Search code examples
pythonkerasnlpdata-sciencetokenize

How to add known words tokenizer keras python?


I want to convert text to sequence using keras with indonesian languages. but the keras tokenizer only detect the known word.

How to add known words in keras? or any solution for me to convert text to sequence?

from keras.preprocessing.text import Tokenizer
tokenizer = Tokenizer(num_words=n_most_common_words, filters='!"#$%&()*+,-./:;<=>?@[\]^_`{|}~', lower=True)
tokenizer.fit_on_texts(concated['TITLE'].values)
txt = ["bisnis di indonesia sangat maju"]
seq = list(tokenizer.texts_to_sequences_generator(txt))

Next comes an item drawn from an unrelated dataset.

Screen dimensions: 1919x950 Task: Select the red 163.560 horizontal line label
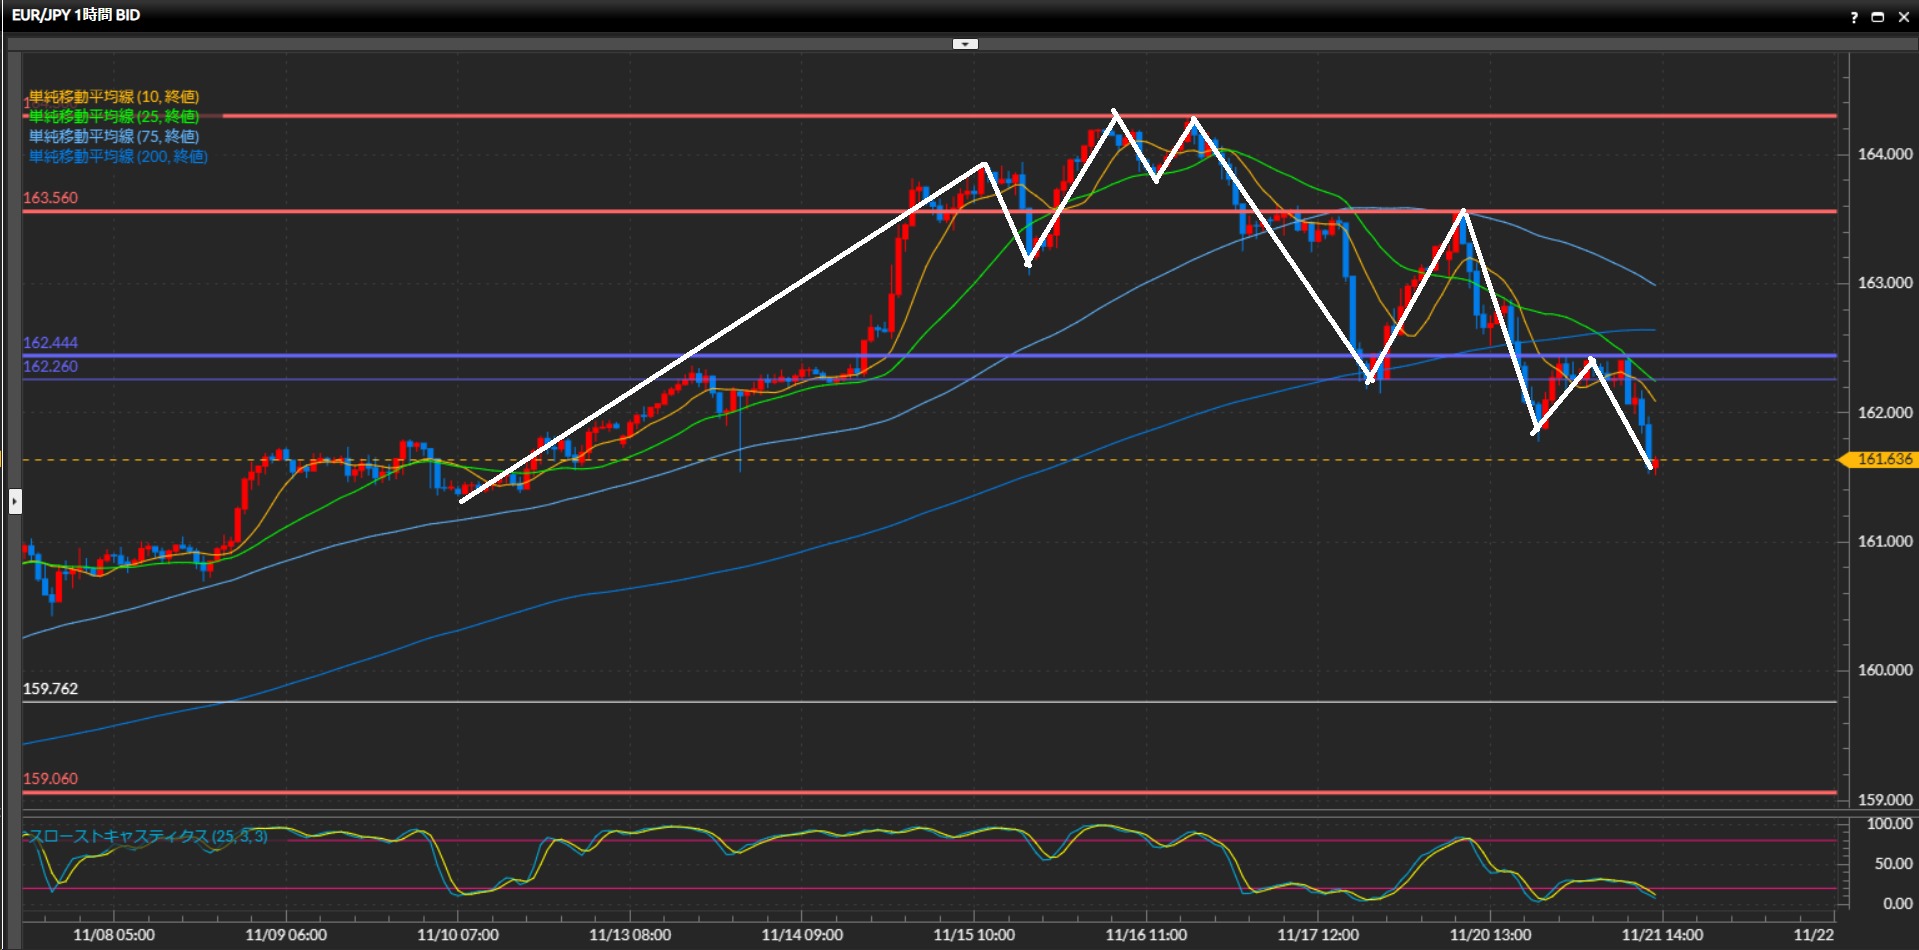[x=50, y=198]

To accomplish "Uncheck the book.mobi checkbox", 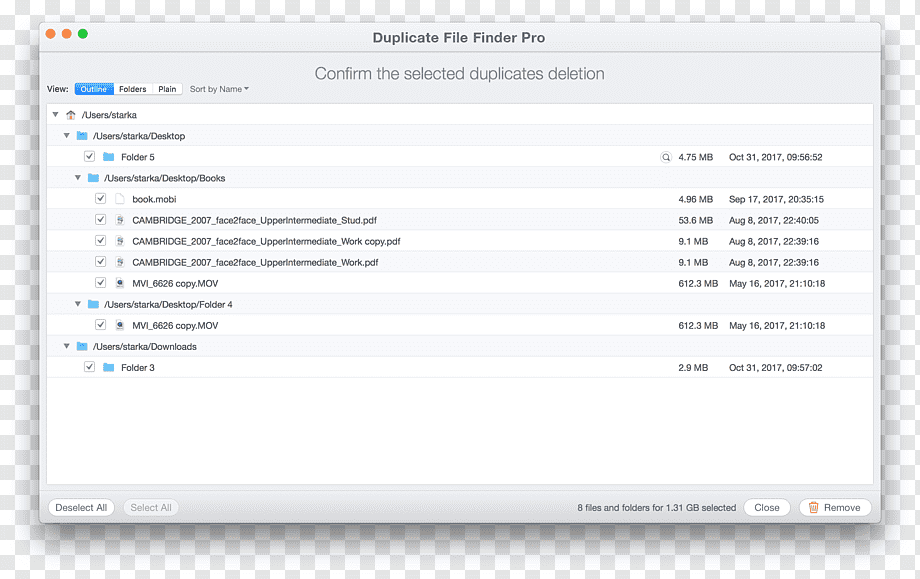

the "seq" variable resulting empty array if i used indonesian languages, its work perfectly if i used the english word. how to use keras for different languages? or anyway to add some known word to keras?

Thanks


Solution

  • Keras doesn't know any languages or words. You create the vocabulary using the fit_on_texts or fit_on_sequences method.

    I guess you are fitting the tokenizer on some English text (i.e., concated['TITLE'].values). As a result, the internal vocabulary contains only English words (and no Indonesian words). This explains why seq will be empty if txt only contains non-English words.

    Also, you can take a look at the source code of the Tokenizer class.